There’s also the more subtle racism – the aunt who posts her agreement on Facebook that Māori are trying to steal the water. The old lady who tells you you’re less Māori than anything else, or the friend who laughs at a Six60 waiata, proclaiming: “Who turned this woke s..t on?”
Then there’s the anti-co-governance movement being fronted by Aucklander Julian Batchelor with his slogan, ‘Preserve Democracy, Stop Co-governance’. He and his supporters were filmed yelling in the faces of Māori protestors with Batchelor saying, “This is my meeting not yours!”
He also spoke to Newshub saying co-governance “is illegal and based on a fraudulent interpretation of the Treaty.”
In a similar vein, Nelson-based Amy Brooke wrote an article for The Spectator stating that speaking te reo Māori “has become a form of cultural bullying … is not only unintelligent: it is basically discourteous. It is also inauthentic.” These types of vitriol are not harmless, nor are they genuine expressions of free speech. At their core they are overtly racist and intentionally designed to rally people to support their extremist ideologies.

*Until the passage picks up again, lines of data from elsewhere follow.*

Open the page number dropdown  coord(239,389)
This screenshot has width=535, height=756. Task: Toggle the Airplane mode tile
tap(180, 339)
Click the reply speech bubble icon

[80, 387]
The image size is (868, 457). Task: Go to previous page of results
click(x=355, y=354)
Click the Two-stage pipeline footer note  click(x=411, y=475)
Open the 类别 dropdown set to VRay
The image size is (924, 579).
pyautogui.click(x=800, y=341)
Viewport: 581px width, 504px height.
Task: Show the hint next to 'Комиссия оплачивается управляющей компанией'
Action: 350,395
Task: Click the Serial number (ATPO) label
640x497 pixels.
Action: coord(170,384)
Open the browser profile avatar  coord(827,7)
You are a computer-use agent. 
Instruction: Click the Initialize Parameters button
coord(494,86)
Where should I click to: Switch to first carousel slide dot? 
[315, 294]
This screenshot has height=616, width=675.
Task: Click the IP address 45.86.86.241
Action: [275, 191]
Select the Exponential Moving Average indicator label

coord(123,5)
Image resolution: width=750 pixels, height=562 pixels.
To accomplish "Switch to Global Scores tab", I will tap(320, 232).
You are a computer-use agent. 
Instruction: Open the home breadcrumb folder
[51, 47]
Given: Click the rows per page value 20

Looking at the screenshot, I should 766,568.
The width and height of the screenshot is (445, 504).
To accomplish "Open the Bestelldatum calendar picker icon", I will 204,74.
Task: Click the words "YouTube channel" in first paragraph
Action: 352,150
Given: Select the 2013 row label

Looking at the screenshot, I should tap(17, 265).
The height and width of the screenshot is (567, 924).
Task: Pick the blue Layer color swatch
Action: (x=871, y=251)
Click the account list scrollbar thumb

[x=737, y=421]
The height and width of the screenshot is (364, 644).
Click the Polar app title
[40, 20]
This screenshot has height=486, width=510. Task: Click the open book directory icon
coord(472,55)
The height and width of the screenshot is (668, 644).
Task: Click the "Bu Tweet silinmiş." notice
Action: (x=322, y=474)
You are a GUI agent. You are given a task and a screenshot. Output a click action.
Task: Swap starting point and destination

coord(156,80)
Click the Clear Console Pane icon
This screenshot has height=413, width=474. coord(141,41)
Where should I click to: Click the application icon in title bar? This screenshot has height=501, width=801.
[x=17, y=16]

Free speech should never make another person feel less free.
In my view, this current rise in racism stems from a basis of fear of losing what they perceive as rightfully theirs. There is also an unwillingness by many to learn. If everyone took time to listen, learn and absorb the knowledge Māori so graciously share, these people who so fiercely demand that Māori are “prioritised and privileged” would realise the so-called “privilege” Māori are given today, is actually a need that has arisen out of an almost 200-year breach of rights.
A quote that I often recall and one that I find increasingly relevant, is from Moana Jackson who was, at the time, addressing Minister Gerry Brownlee about so-called “Māori privilege” in the context of the Foreshore and Seabed debate.
“The need that Māori now have often arose out of the breach of those rights. So, to address Māori need you’re actually recognising that certain rights have been breached and it seems to me to be quite wrong to therefore call the addressing of need, based on a breach of rights, a special privilege.
It’s also wrong because it misinterprets our history where the taking of power, the taking of land from Māori, actually resulted in the privileging of Pākehā – the establishment of Pākehā institutions of power and Pākehā wealth was a privileging done at the expense of Māori.
So perhaps we need a Minister of Race Relations to consider Pākehā privilege rather than misinterpret the gross breach of rights that our people have endured for over 160 years.”
Even though this conversation happened nearly 20 years ago, it is more relevant than ever.
Aotearoa needs change; it needs us all to make a difference.
We need to stand up and ensure we call out all forms of racism.
We need everyone to learn our real history and start working towards creating a better place for our future generations, so they don’t have to continue to fight what our tīpuna fought for.
Hannah Kerr (Kāti Wheke, Moeraki, Kāti Huirapa ki Puketeraki) lives in Karitāne, Otago and is a Writer and Editor for Te Pānui Rūnaka and TE KARAKA. Hannah has a passion for writing, photography, rugby league, netball and our pūrākau.